Hungarian sparklings on The World of Fine Wine
“…eclectic but increasingly exciting”
Sarah Marsh British Master of Wine spent several days in Hungary and tasted many sparkling wines, not only in Hungary, but back in England as well. It was Zsuzsa Toronyi of Wines of Hungary UK / Wine Communication, who worked hard to arrange the expert’s visit and tastings to the sparkling companies, and her efforts were rewarding.
The article on worldoffinewine.com is comprehensive, it has a historical introduction including the legal obstacles in the past, and features not only the key, leading companies, but many small producers as well. She even devoted some sentences to the explanation of our term “pezsgő”.

Tokaj first and foremost
“Across Hungary corks are popping, but Tokaj’s sparkling wines are those that most appeal to me. They are the most consistent, but more significantly they have the strongest sense of place. Many places in the world make attractive bottle fermented wines, but Tokaji Pezsgő is driven by nervy Furmint which becomes savory and austere on volcanic soil. This winning combination produces wines with distinctive regional identity” – this is how Sarah Marsh MW ends her article. She introduces Sauska in detail, as the leading Tokaj sparkling producer, but mentions small batches as well: “Another small artisanal wine I enjoyed in Tokaj is the taut, steely, and linear Kata Zsirai Brut Nature NV.” Marsh also emphasises the uniqueness of Tokaj sparklings made of the other main grape, Hárslevelű. “You can taste the softer, honeyed style from Béres Winey, where they specialize in Hárslevelu. However, in the hands of sparkling master Zoltán Demeter, Hárslevelű is delicate and fragrant, breezy and saline.”

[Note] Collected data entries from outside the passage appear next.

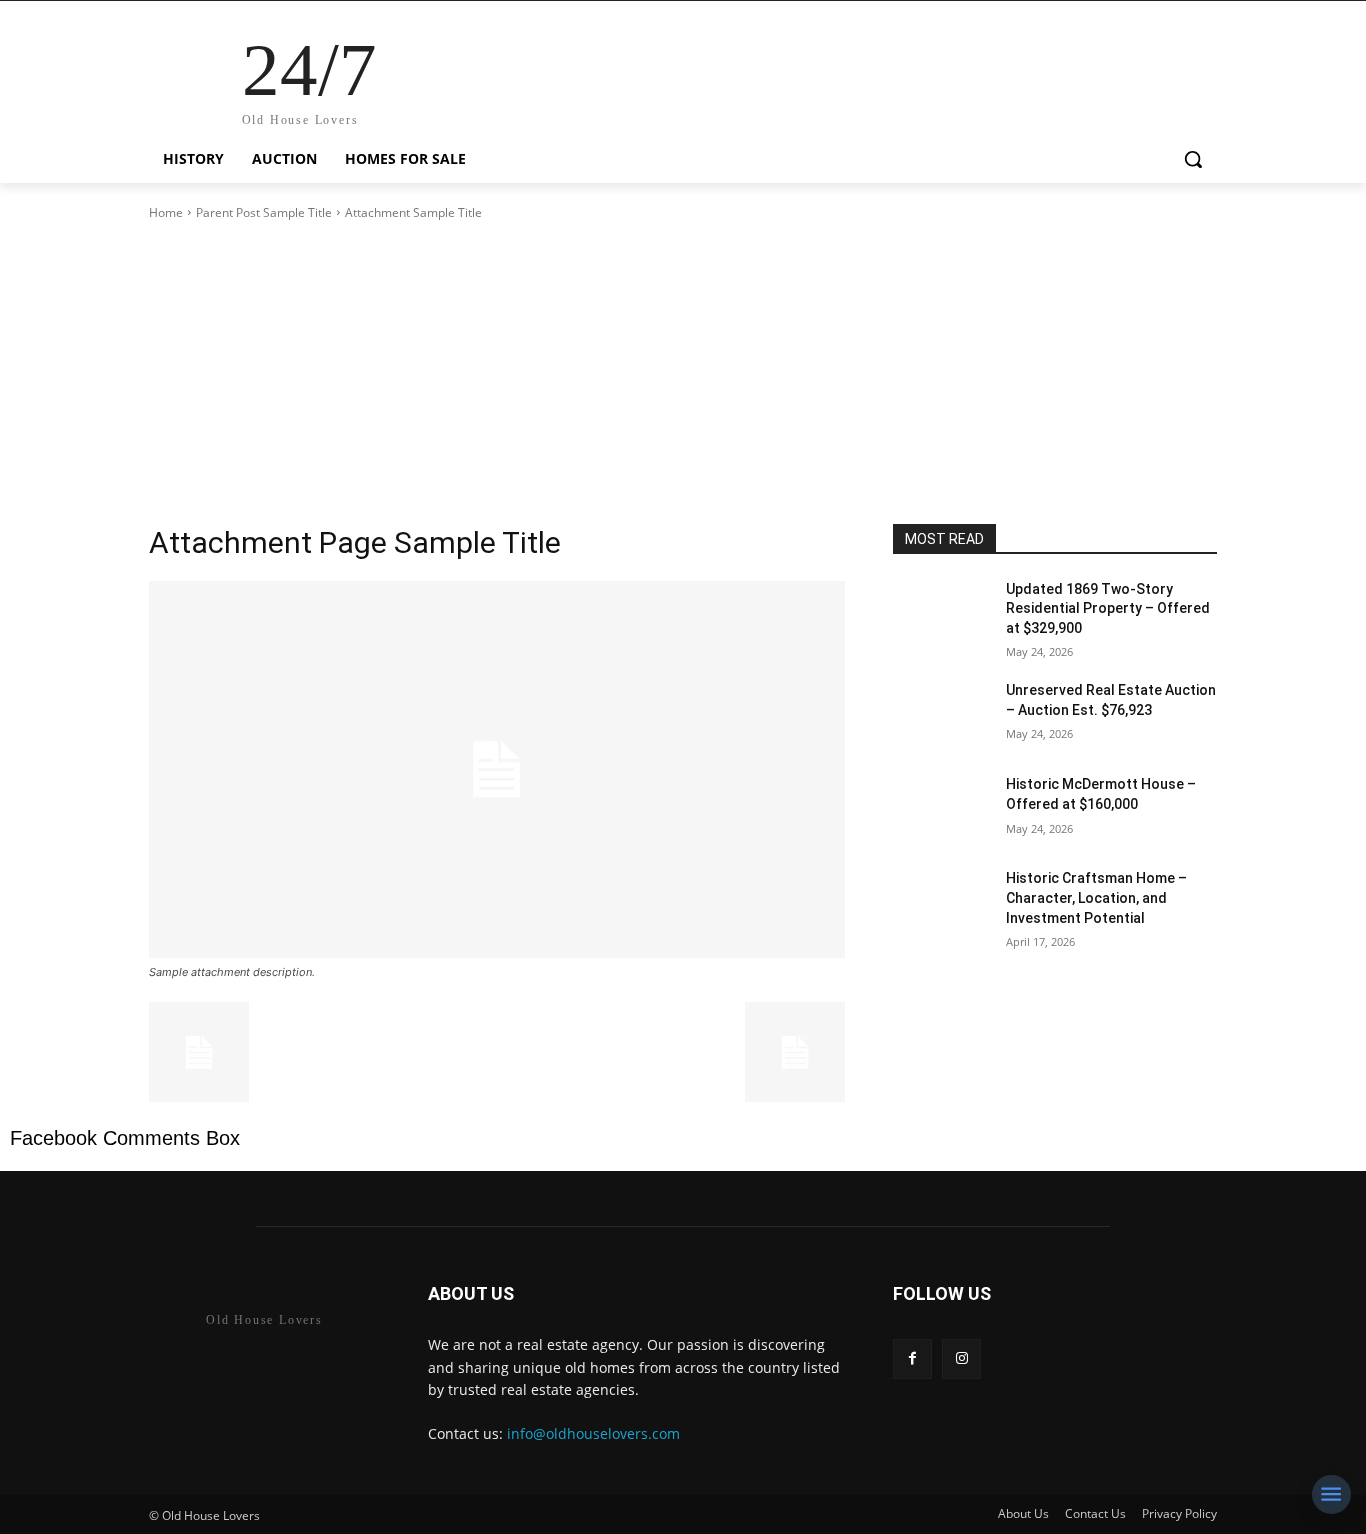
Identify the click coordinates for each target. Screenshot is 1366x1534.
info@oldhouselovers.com (593, 1433)
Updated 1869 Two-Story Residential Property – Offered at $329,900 (1108, 608)
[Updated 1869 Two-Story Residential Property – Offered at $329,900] (941, 614)
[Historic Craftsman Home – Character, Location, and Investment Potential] (941, 903)
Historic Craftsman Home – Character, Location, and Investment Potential (1096, 897)
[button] (1193, 159)
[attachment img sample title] (497, 770)
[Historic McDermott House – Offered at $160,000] (941, 809)
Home (166, 212)
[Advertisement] (683, 373)
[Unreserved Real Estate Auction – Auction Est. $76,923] (941, 715)
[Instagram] (961, 1358)
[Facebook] (912, 1358)
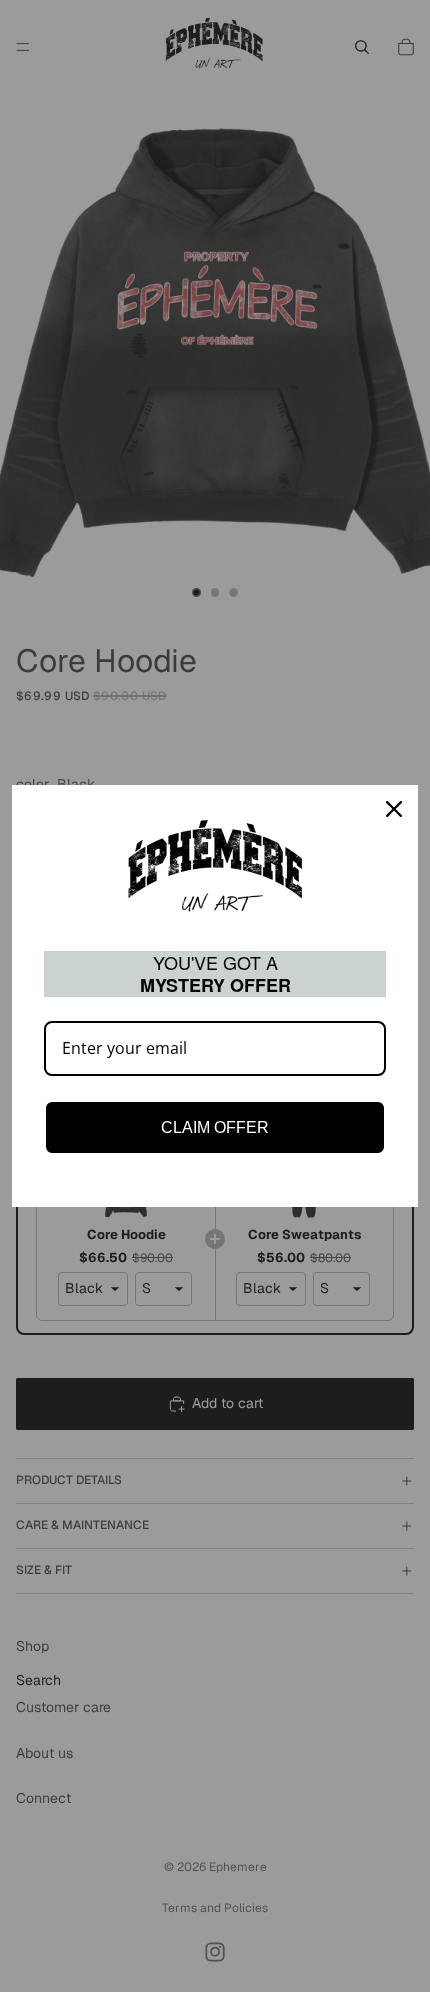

Balaton – The sparkling lake
March describes Garamvári Vineyard in South Balaton in detail, and she was impressed by difference of the two Furmint sparkling wines of Garamvári (they have a small vineyard in Tokaj as well): “I was keen to compare the two bottle-fermented 2019 Furmints which were produced identically including the dosage. Lellei Furmint (from Balatonboglár) has a gentle palate with light herbal notes and a creamy finish. The Tokaji Furmint was more austere, energetic, straighter, and more focused.”
The wine writer indroduces the sparkling king of Somló, Kreinbacher, and lists seveal smaller producers as well, like Éliás: “There was even a Brut Nature Kéknyelű 2021 from Éliás Winery, which is engagingly sapid and more aromatic than autolytic.”

The rest of the country
Etyek, the wine region near Budapest gets its well-deserved focus: Marsh explaines the new PDO of the region, Etyeki Pezsgő with its regulation. And she mentions other wine regions and producers, like Jackfall from Villány and Schieber from Szekszárd, wine regions in the south of the country.